Fearless has done an excellent job in terms of build quality. The plastic resin they use is devoid of any bubbles or inconsistencies in the surface finish. The connector pin is slightly recessed, so there’s no wiggle.
I’m quite pleased that they didn’t skimp out on the cable. It’s supple, tangle-free, and inspires confidence. However, it’s also quite heavy – they must literally use lead for the hardware! There’s a common misconception that weight translates to quality which is not always the case. And unfortunately, this means the cable is far from ideal in practice.
The case it comes with is made out of faux leather. Nothing special, but it’s aesthetically pleasing and works as it should.
Fit, Isolation, and Comfort
I have smaller ears, and wow, these things are like suction cups. I get a noticeable, icky vacuum feeling whenever I put them in or take them out. It follows that isolation is stellar. I can wear them for a couple hours before my wacky, left ear cramps up. I think for most people fit’ll be fine, but of course this will all depend on your personal ear geometry.
- FLAC files off a Shaling M0 with the stock cable and silicon eartips.
- My genres of preference include country, EDM, instrumentals, film scores, and pop.
- Burn-in: Don’t really believe in it, unless we’re talking about your brain and ears acclimating to the sound. And for what it’s worth, they sound exactly the same to me as they did out of the box.
- The S8 is a very sensitive IEM and requires little power to drive. With all my sources (my pleb Sony DAC, Shanling M0, phone, MacBook) there’s faint hissing. It doesn’t bother me much once I start playing music, but make no mistake it’s there.
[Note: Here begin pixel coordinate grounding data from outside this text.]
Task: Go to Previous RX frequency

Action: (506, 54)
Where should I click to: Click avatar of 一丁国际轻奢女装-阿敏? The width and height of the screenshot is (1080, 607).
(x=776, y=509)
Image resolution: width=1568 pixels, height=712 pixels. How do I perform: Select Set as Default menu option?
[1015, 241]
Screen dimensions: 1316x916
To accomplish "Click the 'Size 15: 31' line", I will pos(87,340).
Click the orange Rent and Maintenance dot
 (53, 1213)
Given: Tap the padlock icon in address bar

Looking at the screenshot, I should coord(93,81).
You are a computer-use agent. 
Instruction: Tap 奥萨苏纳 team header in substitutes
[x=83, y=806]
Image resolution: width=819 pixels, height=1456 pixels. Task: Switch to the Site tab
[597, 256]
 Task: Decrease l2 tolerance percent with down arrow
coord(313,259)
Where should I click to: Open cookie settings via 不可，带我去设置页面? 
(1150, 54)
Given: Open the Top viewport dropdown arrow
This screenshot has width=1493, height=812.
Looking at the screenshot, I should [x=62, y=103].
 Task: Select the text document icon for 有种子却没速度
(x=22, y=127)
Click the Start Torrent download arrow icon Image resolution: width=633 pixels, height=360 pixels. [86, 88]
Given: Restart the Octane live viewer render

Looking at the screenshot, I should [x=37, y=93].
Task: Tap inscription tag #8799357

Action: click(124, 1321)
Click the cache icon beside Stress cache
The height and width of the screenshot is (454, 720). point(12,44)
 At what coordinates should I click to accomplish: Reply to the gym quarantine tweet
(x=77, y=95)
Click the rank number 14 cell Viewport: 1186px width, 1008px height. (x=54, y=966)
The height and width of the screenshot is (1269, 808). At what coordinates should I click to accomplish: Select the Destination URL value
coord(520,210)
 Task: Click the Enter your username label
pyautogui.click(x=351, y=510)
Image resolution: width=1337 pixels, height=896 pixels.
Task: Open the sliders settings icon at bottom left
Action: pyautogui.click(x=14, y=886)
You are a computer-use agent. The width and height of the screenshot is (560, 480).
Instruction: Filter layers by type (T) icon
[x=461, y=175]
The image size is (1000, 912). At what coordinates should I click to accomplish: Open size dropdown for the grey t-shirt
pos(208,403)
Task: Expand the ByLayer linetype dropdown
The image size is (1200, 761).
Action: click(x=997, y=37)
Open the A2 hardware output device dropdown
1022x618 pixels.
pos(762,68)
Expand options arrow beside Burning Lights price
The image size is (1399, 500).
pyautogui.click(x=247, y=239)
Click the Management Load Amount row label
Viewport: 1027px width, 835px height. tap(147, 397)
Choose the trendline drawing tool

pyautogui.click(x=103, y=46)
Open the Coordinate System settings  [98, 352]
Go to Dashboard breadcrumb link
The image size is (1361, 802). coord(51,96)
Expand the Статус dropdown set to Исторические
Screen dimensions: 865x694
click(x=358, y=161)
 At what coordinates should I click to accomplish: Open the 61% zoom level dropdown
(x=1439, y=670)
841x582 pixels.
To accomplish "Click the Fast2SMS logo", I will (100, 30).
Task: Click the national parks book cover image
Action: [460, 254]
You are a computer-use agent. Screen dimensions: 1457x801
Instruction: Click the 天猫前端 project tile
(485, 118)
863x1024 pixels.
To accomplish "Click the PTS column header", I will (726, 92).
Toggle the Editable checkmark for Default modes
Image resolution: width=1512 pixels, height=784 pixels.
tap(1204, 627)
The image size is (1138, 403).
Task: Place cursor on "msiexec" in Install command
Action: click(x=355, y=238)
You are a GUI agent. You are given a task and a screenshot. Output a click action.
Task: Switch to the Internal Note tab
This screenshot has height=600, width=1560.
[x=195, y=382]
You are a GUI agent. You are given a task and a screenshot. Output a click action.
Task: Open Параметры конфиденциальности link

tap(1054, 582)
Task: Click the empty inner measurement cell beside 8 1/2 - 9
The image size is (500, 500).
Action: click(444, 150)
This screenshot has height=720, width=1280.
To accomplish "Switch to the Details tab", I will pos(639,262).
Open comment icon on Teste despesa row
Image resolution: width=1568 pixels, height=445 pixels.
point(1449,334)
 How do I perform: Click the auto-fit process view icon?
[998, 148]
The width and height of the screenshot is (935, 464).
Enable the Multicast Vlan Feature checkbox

Bass: There is a strong, noticeable bass-boost. Bass hits fast with good thump and decays medium-fast. Good sub bass extension. I think it’s quite controlled nonetheless, and it never seems to bleed into the mid-range. As with most BAs, it has that “plasticky” texture to it.
Mids: There is a dichotomy going on here for me. They are slightly recessed as the graph would imply, and yet higher-frequency vocals seem to be pushed forward ever-so-slightly. There’s a lot of texture to vocals which I initially confused with a lack of clarity after listening sessions with some of my other IEMs.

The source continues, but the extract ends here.